Top of Entries supplied

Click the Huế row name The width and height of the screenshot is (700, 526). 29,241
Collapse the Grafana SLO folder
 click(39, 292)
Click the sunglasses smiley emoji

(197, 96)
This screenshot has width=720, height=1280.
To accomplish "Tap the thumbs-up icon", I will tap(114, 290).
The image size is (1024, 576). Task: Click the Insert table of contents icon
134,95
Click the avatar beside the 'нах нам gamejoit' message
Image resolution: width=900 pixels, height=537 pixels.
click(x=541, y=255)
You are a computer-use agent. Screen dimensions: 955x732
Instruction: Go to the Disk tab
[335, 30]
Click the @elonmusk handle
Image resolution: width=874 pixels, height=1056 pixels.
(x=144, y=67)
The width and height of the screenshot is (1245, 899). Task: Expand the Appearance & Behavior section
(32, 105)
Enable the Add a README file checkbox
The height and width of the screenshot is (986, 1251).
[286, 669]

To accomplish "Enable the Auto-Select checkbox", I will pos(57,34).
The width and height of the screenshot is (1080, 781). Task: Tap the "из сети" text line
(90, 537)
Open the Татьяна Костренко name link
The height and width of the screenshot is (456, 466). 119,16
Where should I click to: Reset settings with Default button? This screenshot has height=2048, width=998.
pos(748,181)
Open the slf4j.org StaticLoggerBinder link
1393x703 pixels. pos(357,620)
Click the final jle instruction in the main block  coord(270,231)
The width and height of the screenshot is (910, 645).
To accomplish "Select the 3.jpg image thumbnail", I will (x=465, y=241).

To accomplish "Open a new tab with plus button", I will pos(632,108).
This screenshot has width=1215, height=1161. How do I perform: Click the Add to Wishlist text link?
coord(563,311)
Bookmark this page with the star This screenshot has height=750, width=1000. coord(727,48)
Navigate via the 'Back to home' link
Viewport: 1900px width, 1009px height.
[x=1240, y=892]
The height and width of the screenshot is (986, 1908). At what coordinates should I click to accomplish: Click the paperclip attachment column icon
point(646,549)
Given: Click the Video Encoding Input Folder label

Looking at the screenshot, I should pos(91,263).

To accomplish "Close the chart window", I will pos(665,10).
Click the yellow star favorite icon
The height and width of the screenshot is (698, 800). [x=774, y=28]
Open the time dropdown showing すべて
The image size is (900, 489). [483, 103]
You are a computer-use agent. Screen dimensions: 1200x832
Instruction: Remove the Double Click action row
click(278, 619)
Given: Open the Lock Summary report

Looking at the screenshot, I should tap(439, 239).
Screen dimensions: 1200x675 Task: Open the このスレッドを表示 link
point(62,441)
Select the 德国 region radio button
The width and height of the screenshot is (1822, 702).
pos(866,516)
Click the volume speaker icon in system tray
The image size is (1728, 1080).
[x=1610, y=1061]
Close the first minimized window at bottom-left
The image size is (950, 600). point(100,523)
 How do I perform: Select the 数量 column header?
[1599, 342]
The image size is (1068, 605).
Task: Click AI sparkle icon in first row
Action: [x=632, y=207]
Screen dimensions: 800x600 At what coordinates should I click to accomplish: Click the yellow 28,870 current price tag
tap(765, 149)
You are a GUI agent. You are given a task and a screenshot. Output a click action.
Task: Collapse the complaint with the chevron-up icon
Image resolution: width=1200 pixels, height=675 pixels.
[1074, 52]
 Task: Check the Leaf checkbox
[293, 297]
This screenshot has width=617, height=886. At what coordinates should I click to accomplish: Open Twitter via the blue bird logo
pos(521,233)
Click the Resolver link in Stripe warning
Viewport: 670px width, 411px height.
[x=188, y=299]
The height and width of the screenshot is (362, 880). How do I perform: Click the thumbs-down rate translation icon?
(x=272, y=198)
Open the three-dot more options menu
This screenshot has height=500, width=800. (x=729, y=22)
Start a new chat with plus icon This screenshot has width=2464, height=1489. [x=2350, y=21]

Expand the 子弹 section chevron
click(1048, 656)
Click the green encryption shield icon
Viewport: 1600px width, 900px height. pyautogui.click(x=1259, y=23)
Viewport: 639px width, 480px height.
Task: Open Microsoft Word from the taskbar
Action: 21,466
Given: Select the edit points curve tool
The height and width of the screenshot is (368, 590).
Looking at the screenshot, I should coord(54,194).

Bottom of Entries supplied

• [Exercise] Restate the full listing word for word, leaving out nothing.

• [Solution for this problem]
Click the Huế row name The width and height of the screenshot is (700, 526). 29,241
Collapse the Grafana SLO folder
 click(39, 292)
Click the sunglasses smiley emoji

(197, 96)
This screenshot has width=720, height=1280.
To accomplish "Tap the thumbs-up icon", I will tap(114, 290).
The image size is (1024, 576). Task: Click the Insert table of contents icon
134,95
Click the avatar beside the 'нах нам gamejoit' message
Image resolution: width=900 pixels, height=537 pixels.
click(x=541, y=255)
You are a computer-use agent. Screen dimensions: 955x732
Instruction: Go to the Disk tab
[335, 30]
Click the @elonmusk handle
Image resolution: width=874 pixels, height=1056 pixels.
(x=144, y=67)
The width and height of the screenshot is (1245, 899). Task: Expand the Appearance & Behavior section
(32, 105)
Enable the Add a README file checkbox
The height and width of the screenshot is (986, 1251).
[286, 669]

To accomplish "Enable the Auto-Select checkbox", I will pos(57,34).
The width and height of the screenshot is (1080, 781). Task: Tap the "из сети" text line
(90, 537)
Open the Татьяна Костренко name link
The height and width of the screenshot is (456, 466). 119,16
Where should I click to: Reset settings with Default button? This screenshot has height=2048, width=998.
pos(748,181)
Open the slf4j.org StaticLoggerBinder link
1393x703 pixels. pos(357,620)
Click the final jle instruction in the main block  coord(270,231)
The width and height of the screenshot is (910, 645).
To accomplish "Select the 3.jpg image thumbnail", I will (x=465, y=241).

To accomplish "Open a new tab with plus button", I will pos(632,108).
This screenshot has width=1215, height=1161. How do I perform: Click the Add to Wishlist text link?
coord(563,311)
Bookmark this page with the star This screenshot has height=750, width=1000. coord(727,48)
Navigate via the 'Back to home' link
Viewport: 1900px width, 1009px height.
[x=1240, y=892]
The height and width of the screenshot is (986, 1908). At what coordinates should I click to accomplish: Click the paperclip attachment column icon
point(646,549)
Given: Click the Video Encoding Input Folder label

Looking at the screenshot, I should pos(91,263).

To accomplish "Close the chart window", I will pos(665,10).
Click the yellow star favorite icon
The height and width of the screenshot is (698, 800). [x=774, y=28]
Open the time dropdown showing すべて
The image size is (900, 489). [483, 103]
You are a computer-use agent. Screen dimensions: 1200x832
Instruction: Remove the Double Click action row
click(278, 619)
Given: Open the Lock Summary report

Looking at the screenshot, I should tap(439, 239).
Screen dimensions: 1200x675 Task: Open the このスレッドを表示 link
point(62,441)
Select the 德国 region radio button
The width and height of the screenshot is (1822, 702).
pos(866,516)
Click the volume speaker icon in system tray
The image size is (1728, 1080).
[x=1610, y=1061]
Close the first minimized window at bottom-left
The image size is (950, 600). point(100,523)
 How do I perform: Select the 数量 column header?
[1599, 342]
The image size is (1068, 605).
Task: Click AI sparkle icon in first row
Action: [x=632, y=207]
Screen dimensions: 800x600 At what coordinates should I click to accomplish: Click the yellow 28,870 current price tag
tap(765, 149)
You are a GUI agent. You are given a task and a screenshot. Output a click action.
Task: Collapse the complaint with the chevron-up icon
Image resolution: width=1200 pixels, height=675 pixels.
[1074, 52]
 Task: Check the Leaf checkbox
[293, 297]
This screenshot has width=617, height=886. At what coordinates should I click to accomplish: Open Twitter via the blue bird logo
pos(521,233)
Click the Resolver link in Stripe warning
Viewport: 670px width, 411px height.
[x=188, y=299]
The height and width of the screenshot is (362, 880). How do I perform: Click the thumbs-down rate translation icon?
(x=272, y=198)
Open the three-dot more options menu
This screenshot has height=500, width=800. (x=729, y=22)
Start a new chat with plus icon This screenshot has width=2464, height=1489. [x=2350, y=21]

Expand the 子弹 section chevron
click(1048, 656)
Click the green encryption shield icon
Viewport: 1600px width, 900px height. pyautogui.click(x=1259, y=23)
Viewport: 639px width, 480px height.
Task: Open Microsoft Word from the taskbar
Action: 21,466
Given: Select the edit points curve tool
The height and width of the screenshot is (368, 590).
Looking at the screenshot, I should coord(54,194).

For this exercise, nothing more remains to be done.